** Assignment **
Only the number is wanted: how many lines in the data contain "page"?

(Collected data)
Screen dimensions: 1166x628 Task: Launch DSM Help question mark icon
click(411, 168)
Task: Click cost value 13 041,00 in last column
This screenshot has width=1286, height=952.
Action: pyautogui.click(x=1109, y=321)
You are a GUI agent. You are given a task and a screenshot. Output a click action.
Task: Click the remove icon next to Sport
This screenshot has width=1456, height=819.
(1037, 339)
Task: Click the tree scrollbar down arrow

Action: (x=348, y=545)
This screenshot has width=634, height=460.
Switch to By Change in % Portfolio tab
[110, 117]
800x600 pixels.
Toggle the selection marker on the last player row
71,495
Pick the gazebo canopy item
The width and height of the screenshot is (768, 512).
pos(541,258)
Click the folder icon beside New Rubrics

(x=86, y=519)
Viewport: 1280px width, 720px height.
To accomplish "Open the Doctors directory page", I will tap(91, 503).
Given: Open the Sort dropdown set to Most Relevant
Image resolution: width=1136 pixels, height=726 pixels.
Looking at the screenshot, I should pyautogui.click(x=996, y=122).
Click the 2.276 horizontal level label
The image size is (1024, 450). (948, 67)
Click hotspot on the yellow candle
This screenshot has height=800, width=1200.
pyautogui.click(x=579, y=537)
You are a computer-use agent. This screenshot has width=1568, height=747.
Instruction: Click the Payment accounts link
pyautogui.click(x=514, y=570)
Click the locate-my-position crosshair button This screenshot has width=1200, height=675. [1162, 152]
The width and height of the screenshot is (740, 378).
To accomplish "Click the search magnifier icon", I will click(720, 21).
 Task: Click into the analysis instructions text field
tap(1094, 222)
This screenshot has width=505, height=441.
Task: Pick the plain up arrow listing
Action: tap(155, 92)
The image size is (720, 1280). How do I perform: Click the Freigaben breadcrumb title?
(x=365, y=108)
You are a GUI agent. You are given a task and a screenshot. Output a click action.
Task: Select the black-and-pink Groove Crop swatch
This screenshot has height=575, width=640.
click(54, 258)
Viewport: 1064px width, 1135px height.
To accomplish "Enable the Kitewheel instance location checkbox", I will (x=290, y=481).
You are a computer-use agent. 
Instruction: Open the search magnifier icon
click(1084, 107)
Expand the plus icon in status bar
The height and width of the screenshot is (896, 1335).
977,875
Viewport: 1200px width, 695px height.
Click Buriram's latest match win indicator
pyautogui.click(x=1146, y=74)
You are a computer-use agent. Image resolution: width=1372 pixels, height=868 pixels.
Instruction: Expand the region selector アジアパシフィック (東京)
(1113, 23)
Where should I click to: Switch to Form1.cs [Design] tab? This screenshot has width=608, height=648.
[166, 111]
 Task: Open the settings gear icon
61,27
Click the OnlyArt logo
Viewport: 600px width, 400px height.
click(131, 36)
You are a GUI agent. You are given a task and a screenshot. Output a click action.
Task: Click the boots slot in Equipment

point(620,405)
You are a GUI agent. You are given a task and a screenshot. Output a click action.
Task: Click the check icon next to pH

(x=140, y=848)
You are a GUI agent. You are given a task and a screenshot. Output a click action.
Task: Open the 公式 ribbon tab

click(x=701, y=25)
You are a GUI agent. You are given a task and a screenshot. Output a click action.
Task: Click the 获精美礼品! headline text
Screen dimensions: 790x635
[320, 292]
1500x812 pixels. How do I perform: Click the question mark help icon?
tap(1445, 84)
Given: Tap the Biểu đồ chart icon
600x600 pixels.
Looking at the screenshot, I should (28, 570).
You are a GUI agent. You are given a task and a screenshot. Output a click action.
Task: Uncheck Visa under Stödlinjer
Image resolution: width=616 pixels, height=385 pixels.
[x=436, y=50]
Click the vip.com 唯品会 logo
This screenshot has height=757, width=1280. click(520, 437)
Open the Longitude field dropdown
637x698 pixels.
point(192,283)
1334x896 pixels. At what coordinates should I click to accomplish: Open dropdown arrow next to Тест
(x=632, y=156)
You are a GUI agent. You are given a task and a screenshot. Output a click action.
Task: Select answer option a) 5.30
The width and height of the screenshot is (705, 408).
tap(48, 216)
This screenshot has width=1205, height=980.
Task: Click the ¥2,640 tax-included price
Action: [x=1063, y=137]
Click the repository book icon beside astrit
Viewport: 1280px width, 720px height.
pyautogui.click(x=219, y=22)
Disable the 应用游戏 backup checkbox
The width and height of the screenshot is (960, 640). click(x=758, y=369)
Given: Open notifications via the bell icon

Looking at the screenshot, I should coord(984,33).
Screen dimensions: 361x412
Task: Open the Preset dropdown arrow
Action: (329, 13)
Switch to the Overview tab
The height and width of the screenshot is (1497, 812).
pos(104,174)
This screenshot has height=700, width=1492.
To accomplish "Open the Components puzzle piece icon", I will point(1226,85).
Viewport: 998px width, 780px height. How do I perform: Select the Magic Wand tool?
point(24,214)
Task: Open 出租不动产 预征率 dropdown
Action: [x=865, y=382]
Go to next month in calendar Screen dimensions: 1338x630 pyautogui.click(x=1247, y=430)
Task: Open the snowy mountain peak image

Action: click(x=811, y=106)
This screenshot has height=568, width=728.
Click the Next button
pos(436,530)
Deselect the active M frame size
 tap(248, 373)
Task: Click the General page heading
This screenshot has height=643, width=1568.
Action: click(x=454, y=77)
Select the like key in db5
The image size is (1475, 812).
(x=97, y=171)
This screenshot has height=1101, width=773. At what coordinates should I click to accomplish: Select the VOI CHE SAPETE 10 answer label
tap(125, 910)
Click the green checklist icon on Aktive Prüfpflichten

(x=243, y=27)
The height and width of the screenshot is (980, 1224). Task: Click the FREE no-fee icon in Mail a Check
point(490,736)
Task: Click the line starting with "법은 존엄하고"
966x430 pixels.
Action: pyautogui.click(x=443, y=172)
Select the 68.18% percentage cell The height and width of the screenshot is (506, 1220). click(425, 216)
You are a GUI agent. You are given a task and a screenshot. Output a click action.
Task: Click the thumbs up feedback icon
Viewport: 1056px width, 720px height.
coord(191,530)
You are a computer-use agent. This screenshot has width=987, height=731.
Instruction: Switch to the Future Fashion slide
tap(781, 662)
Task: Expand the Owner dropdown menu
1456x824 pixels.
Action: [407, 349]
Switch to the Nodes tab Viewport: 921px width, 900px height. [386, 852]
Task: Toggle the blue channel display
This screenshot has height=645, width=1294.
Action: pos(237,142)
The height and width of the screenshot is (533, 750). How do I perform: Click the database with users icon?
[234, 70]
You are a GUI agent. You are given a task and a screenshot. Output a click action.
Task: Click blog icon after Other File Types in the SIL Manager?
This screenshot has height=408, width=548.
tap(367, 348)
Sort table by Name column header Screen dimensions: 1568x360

** Output of the task **
2